WHAT IS BEING ASKED
Return all lines from the entries below in which the word "agent" is present.

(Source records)
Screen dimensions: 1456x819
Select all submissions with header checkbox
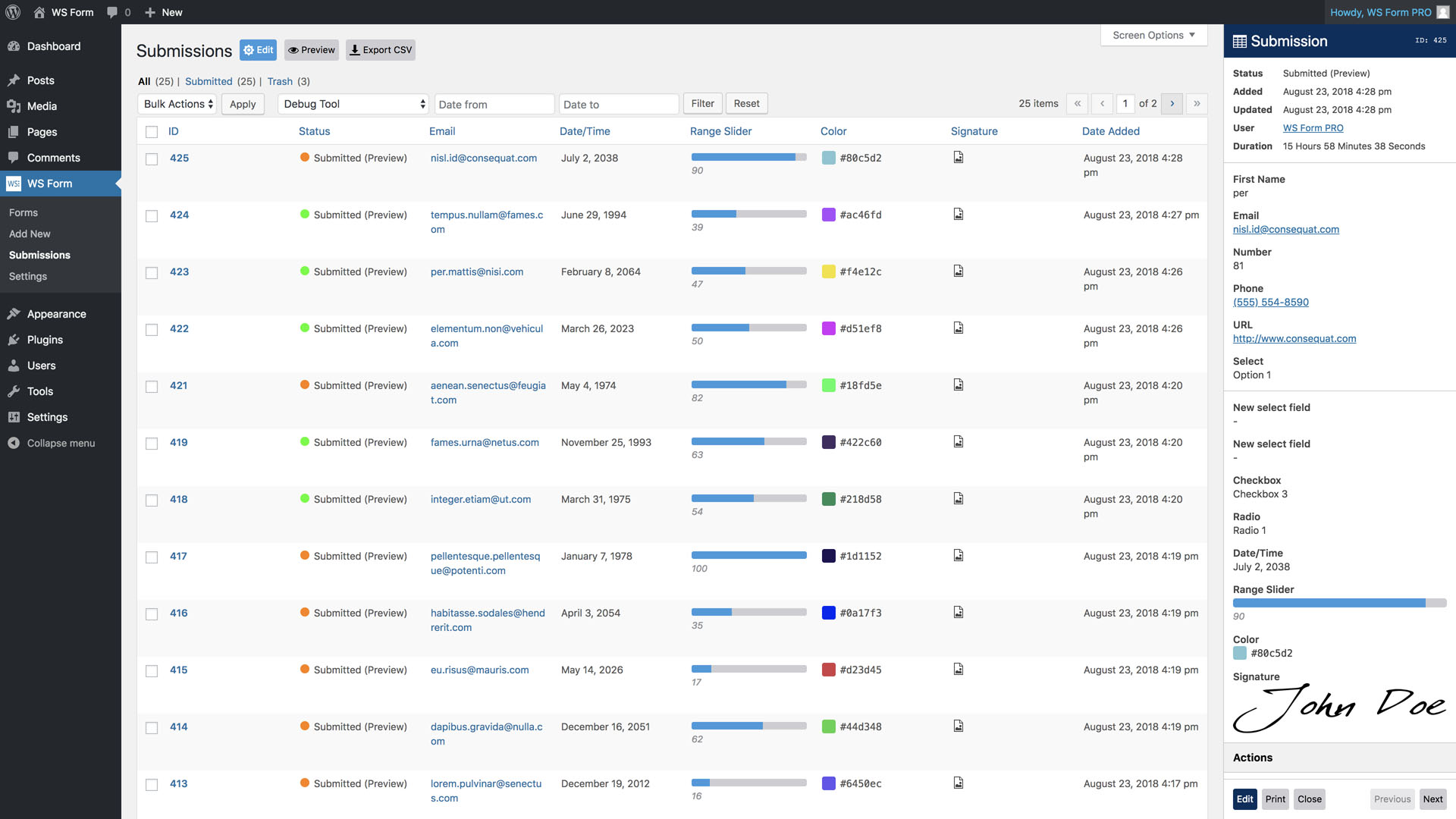[x=152, y=132]
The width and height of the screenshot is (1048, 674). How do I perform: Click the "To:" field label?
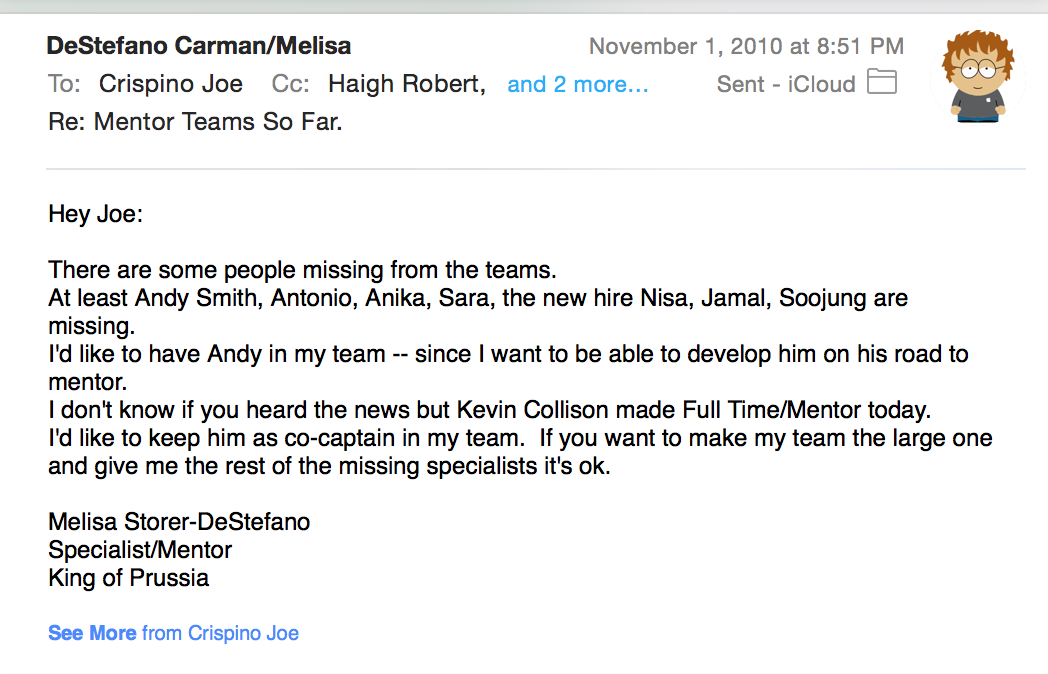[x=64, y=84]
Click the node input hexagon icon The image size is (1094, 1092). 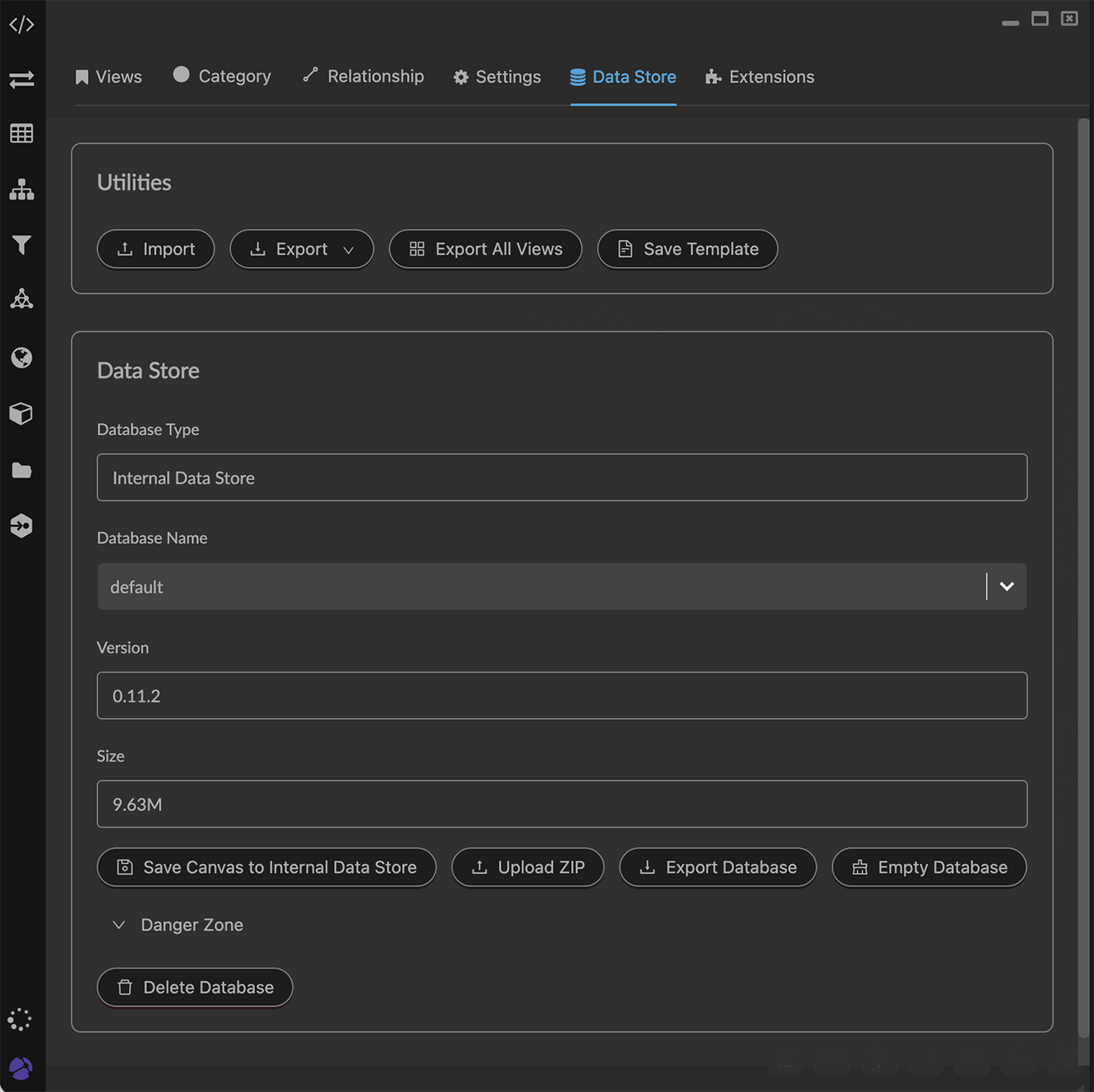[22, 526]
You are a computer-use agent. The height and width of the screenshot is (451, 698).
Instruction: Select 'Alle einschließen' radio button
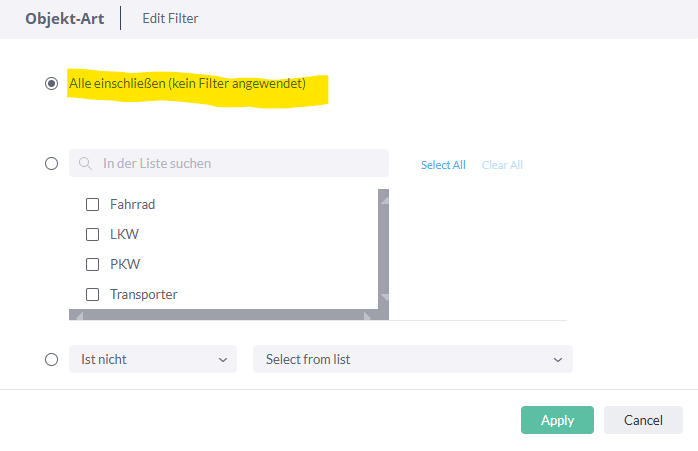pyautogui.click(x=52, y=84)
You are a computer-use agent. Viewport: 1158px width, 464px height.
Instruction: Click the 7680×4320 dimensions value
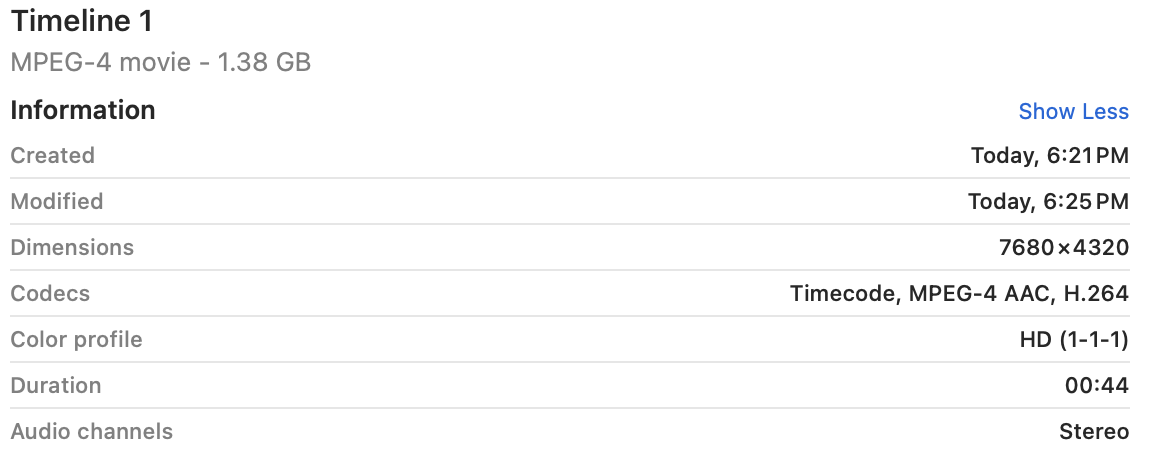[x=1063, y=248]
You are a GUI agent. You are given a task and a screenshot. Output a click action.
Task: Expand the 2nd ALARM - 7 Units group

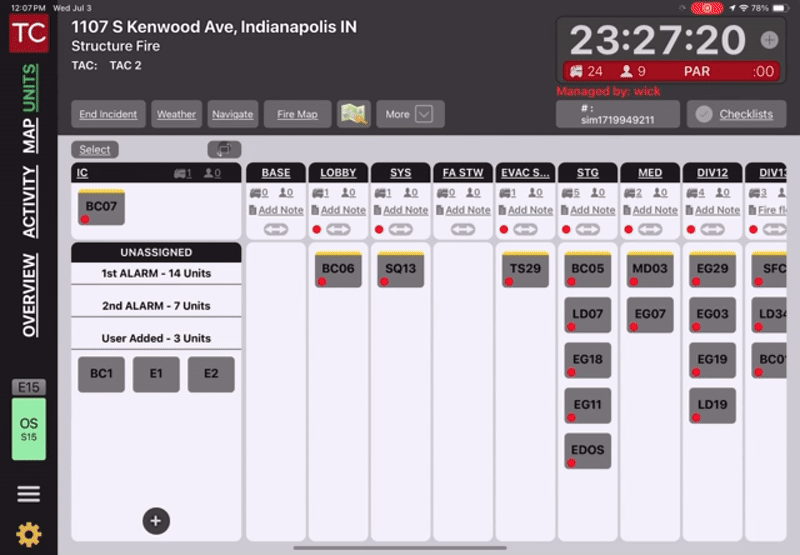click(156, 306)
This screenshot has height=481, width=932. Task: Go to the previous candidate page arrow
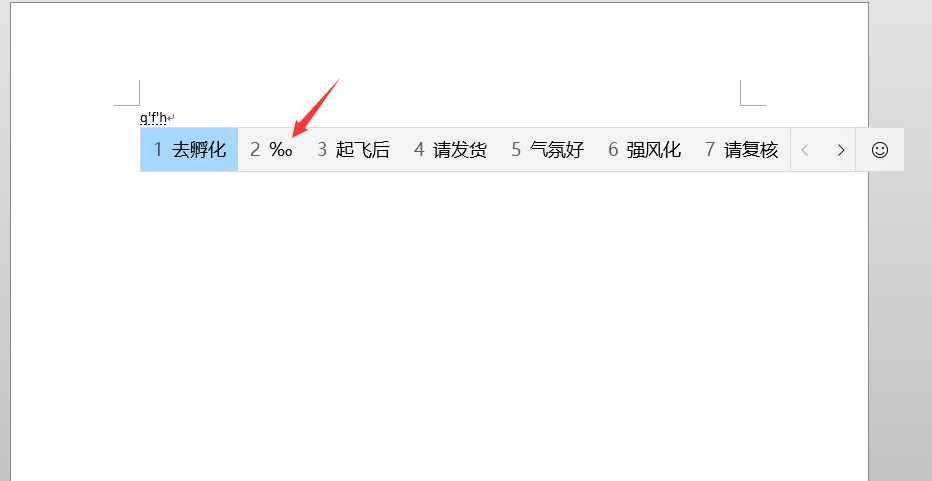pyautogui.click(x=805, y=150)
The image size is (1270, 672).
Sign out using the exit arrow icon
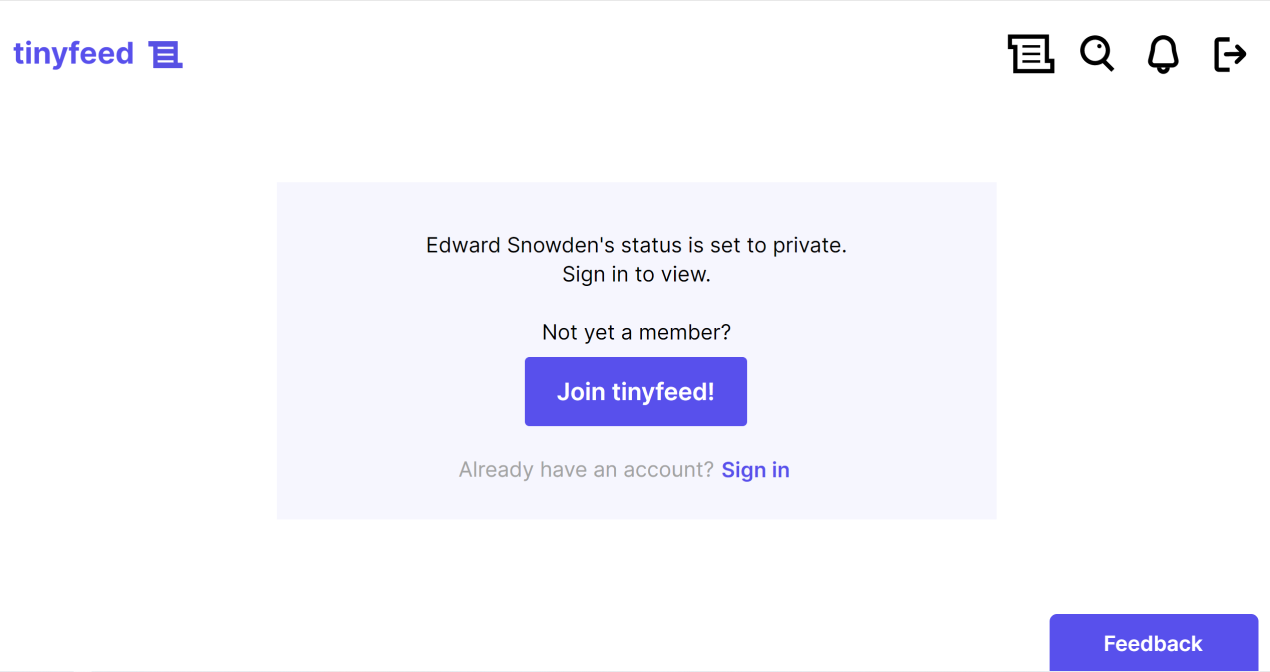[1229, 54]
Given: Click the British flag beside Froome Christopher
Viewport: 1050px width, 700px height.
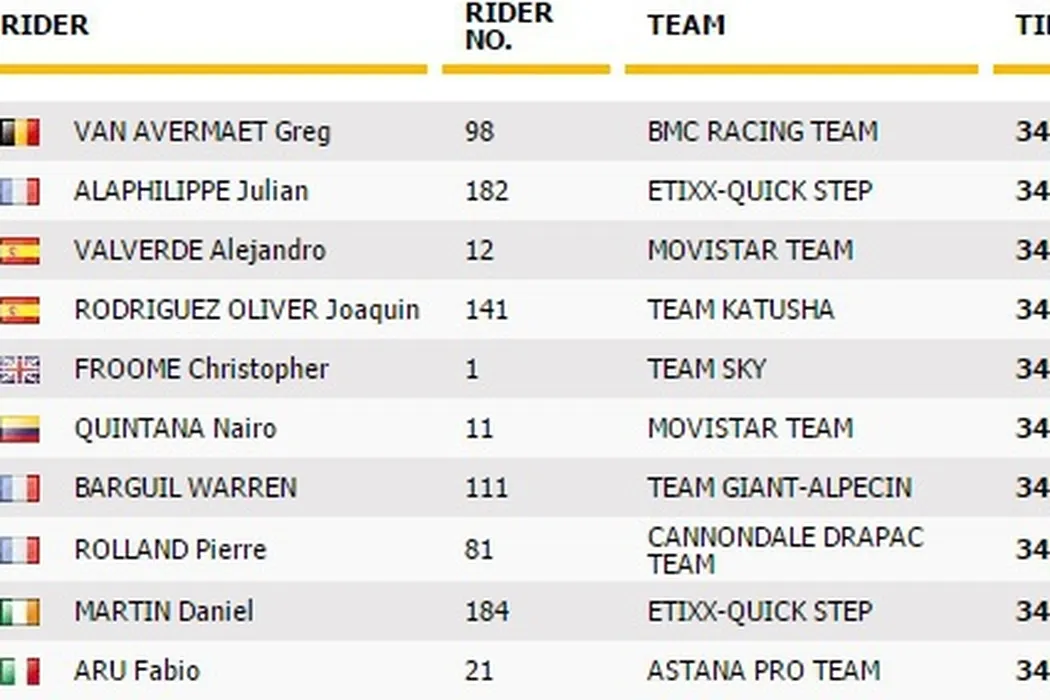Looking at the screenshot, I should pyautogui.click(x=20, y=369).

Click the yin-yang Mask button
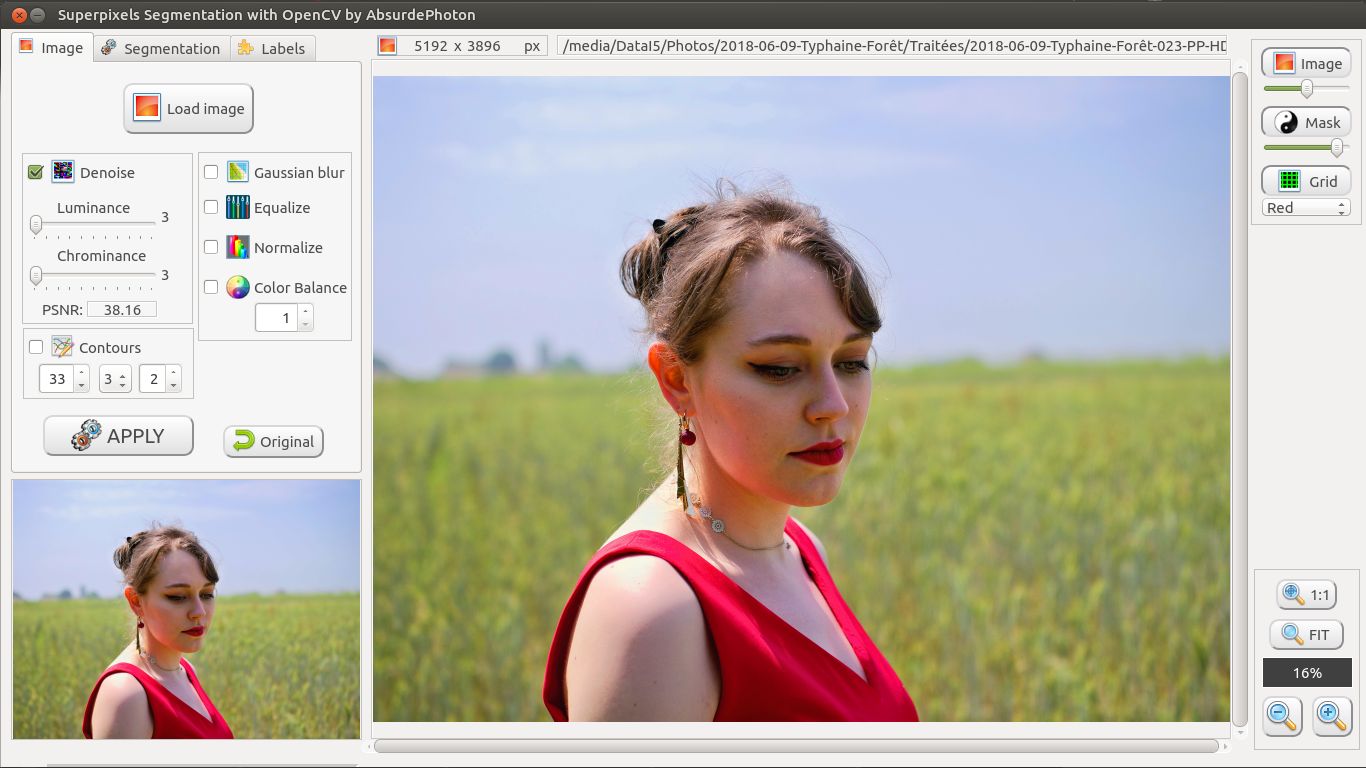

EXPECTED OUTPUT
You are a computer-use agent. The height and width of the screenshot is (451, 698).
You are a computer-use agent. Viewport: 1158px width, 464px height.
You are a GUI agent. You are given a task and a screenshot. Output a click action.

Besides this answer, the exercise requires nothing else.